Available data:
▬▬▬

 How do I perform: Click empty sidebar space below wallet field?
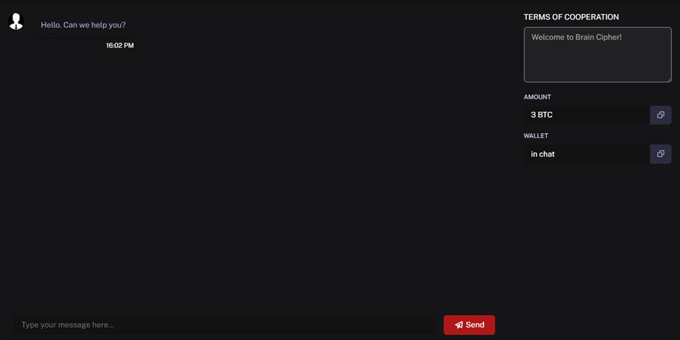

▬▬▬

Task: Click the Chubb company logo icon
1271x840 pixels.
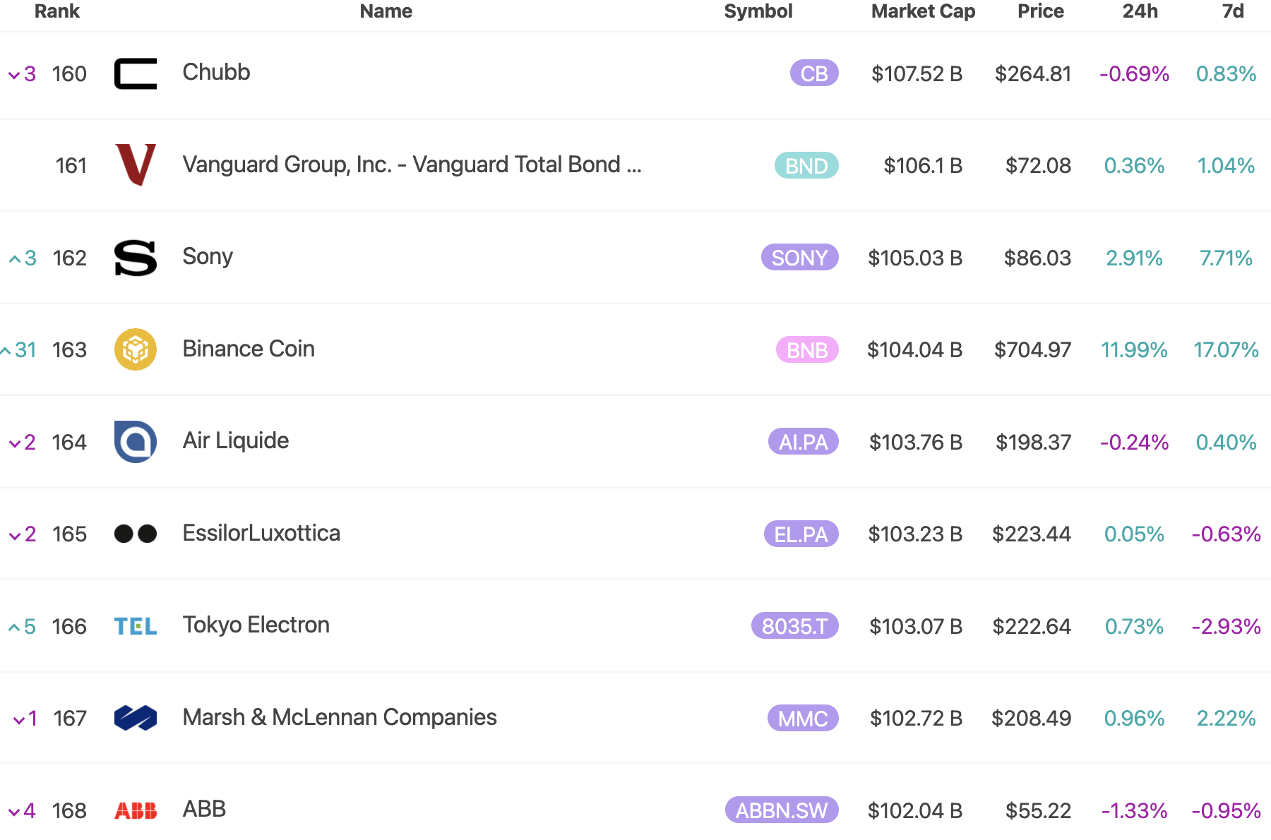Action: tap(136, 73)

▬▬▬

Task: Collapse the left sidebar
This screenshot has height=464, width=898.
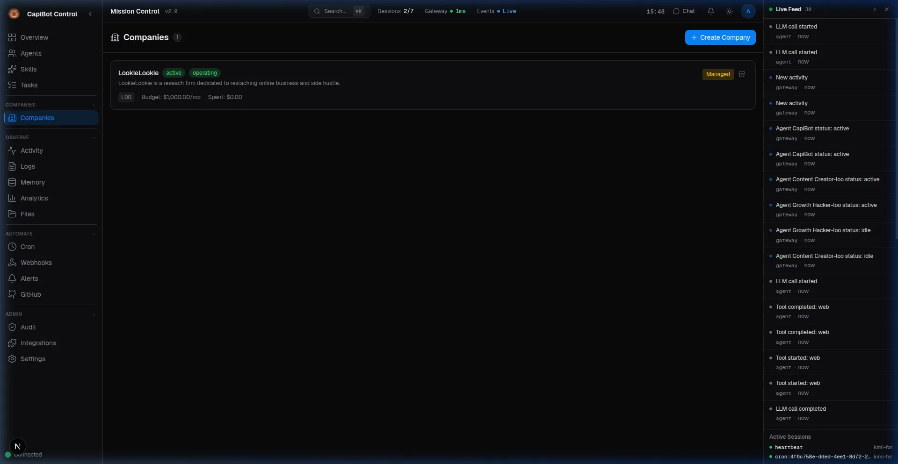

▬▬▬

Aim of the task: From the entries above, give again exactly the lines running from the line with "Task: Collapse the left sidebar" to the line with "This screenshot has height=464, width=898."; include both of those lines.

Task response:
Task: Collapse the left sidebar
This screenshot has height=464, width=898.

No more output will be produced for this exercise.